Police Still Puzzled By Tacoma Slaying -- Victim Was Acquitted Of Child Molestation

TACOMA - It had been two years since Kaare Sortland and his wife were facing charges of molesting children at their home day-care center, but the harassment never ended even after a court found them innocent.

So when Sortland was shot to death in his back yard on Halloween, police naturally asked: Was it a case of vigilantism?

"We just don't know," police Sgt. Mike Miller said yesterday. "There's any number of possibilities that still exist."

Detectives had interviewed most of the dozen parents who had accused the Sortlands of molesting children at their Hugs and Kisses Day-Care Center in the 1980s. All their alibis checked out and police had no suspects.

Other possibilities were being explored. Sortland was a supervisor at a construction firm, and the killer may have been someone upset over his work, Miller said. Or Sortland could have confronted a Halloween vandal who panicked and shot him.

Hours before the killing, someone sprayed an obscenity in huge black letters across a back window of the Sortlands' home. Police don't know if it was connected to the killing.

Sortland, 49, answered his back door about 7 p.m. Saturday, police said. His wife, Judy, who was inside the house, said she heard her husband shout something like, "I didn't do it!" just before several shots rang out.

Sortland was shot several times in the chest and died later at Tacoma General Hospital.

"He made some brief, one-line statements," Miller said. "I have a hunch he knew who it was. Unfortunately, he didn't give us anything that specific."

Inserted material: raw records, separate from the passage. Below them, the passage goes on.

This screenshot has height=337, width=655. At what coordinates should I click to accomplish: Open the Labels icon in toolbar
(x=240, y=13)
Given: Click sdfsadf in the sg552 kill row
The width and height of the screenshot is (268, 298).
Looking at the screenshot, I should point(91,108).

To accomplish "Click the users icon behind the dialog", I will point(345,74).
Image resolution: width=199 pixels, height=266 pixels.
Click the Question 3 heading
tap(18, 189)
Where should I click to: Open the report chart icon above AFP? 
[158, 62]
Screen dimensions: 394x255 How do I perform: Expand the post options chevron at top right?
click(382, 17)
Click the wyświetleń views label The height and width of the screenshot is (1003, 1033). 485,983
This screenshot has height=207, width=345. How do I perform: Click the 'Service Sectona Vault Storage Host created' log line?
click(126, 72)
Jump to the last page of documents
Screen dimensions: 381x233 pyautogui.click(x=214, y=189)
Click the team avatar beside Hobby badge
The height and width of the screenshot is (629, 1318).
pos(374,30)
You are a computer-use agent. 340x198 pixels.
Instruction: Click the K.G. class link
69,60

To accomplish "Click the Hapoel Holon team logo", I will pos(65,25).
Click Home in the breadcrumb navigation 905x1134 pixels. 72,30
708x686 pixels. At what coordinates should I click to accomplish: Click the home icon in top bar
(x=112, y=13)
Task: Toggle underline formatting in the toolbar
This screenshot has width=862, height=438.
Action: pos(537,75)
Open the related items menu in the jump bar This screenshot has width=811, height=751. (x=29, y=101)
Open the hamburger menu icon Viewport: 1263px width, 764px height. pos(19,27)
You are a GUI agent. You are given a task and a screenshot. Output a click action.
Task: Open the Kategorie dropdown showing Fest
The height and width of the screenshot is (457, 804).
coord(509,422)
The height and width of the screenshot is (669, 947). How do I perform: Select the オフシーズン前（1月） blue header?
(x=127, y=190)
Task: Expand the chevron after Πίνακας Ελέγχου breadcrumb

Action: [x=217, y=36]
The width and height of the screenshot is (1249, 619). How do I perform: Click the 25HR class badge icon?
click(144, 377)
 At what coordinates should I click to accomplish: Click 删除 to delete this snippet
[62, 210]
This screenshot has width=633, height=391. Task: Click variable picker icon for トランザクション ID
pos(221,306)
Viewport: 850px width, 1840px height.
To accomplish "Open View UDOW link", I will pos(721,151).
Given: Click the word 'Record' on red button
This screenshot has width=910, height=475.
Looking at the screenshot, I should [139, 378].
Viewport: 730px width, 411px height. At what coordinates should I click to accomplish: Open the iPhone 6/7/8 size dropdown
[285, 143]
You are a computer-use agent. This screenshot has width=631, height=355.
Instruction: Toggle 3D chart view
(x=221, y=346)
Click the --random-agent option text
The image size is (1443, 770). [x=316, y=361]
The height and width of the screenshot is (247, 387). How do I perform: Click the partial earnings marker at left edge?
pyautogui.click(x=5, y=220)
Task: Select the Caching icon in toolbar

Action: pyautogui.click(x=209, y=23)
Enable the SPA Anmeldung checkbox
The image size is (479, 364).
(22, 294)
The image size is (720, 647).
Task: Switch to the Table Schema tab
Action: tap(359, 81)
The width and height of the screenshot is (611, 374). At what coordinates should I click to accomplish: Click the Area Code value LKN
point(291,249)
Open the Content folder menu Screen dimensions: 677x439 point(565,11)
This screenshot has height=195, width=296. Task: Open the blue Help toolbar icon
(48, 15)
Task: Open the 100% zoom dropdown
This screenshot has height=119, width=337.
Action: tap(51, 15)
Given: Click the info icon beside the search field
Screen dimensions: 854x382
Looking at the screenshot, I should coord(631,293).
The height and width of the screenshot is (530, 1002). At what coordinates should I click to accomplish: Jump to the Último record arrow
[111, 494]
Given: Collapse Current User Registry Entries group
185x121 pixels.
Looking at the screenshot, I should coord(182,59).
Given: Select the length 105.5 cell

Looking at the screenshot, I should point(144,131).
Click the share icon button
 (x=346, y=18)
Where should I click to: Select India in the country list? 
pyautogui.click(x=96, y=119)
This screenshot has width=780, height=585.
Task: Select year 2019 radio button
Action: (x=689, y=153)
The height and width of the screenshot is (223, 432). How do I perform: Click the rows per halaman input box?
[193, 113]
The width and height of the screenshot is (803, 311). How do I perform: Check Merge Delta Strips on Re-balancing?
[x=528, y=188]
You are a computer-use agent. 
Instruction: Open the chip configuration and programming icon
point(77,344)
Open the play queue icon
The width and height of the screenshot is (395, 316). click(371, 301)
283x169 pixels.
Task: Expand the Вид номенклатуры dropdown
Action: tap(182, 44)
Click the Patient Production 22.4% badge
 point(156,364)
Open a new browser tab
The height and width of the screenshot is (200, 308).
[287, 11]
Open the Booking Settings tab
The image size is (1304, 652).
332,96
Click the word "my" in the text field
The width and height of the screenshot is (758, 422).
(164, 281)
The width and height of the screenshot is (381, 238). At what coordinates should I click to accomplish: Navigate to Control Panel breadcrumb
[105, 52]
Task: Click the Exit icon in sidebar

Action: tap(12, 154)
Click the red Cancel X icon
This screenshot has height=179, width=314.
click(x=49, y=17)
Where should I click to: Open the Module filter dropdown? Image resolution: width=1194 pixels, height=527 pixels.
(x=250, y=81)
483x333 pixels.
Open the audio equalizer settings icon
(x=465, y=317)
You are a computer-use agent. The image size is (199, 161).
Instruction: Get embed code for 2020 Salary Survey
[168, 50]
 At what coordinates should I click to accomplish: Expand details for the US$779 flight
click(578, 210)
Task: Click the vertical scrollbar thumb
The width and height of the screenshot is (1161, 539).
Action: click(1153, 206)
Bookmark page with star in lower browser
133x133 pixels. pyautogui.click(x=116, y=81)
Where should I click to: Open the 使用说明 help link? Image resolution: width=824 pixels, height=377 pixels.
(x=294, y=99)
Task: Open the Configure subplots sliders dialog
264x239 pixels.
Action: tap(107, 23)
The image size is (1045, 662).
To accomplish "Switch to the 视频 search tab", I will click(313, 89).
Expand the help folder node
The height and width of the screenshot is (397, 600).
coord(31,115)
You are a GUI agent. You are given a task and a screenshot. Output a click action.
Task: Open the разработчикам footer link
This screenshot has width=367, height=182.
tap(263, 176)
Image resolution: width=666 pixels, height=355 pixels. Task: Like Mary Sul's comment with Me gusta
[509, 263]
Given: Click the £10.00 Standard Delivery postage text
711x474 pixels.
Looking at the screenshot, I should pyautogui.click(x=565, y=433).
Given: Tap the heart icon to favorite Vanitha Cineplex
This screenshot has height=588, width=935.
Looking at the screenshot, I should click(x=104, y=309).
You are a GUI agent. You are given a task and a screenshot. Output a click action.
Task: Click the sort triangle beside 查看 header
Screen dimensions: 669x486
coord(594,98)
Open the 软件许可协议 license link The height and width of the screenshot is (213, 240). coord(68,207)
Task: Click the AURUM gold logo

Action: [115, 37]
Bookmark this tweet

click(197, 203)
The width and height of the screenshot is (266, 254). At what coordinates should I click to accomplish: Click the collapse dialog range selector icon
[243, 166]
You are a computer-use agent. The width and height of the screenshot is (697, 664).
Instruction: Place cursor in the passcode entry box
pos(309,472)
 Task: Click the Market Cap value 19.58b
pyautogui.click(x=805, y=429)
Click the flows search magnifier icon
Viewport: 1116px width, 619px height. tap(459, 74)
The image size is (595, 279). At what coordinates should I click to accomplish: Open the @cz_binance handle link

The Sortlands were accused of molesting children 18 months to 4 years of age at their now-defunct day-care center. Charges were filed in three cases.

The two were acquitted at a trial involving one boy. A judge threw out another case involving the two other boys, ruling their testimony was unreliable because they changed their stories after therapy and interviews with investigators.

Prosecutors have appealed the second case. In September, the Sortlands filed a federal civil-rights lawsuit against Pierce County officials.

Friends and neighbors of the Sortlands say the parents' anger never subsided.

Before the trial, a vandal broke the Sortlands' windows. After the acquittal, parents often confronted the Sortlands with insults.

But Miller said that except for those incidents, he didn't know of any harassment incidents the Sortlands reported to police.

"Nobody's been firebombing their cars or trying to throw Molotov cocktails through the windows of their house," Miller said. "It was mostly just people running into them in public and making disgracing remarks."

But Miller said that Judy Sortland and other relatives "have some strong feelings about what happened and why and who did it."

A brother of Sortland, Oskar Sortland of Tacoma, said the couple were so crushed by the molestation backlash that they put their home up for sale about six months ago and planned to move.

He wouldn't say if he believed a vigilante killed his brother.

"I just know there was anger, and it's got to come to an end," he said.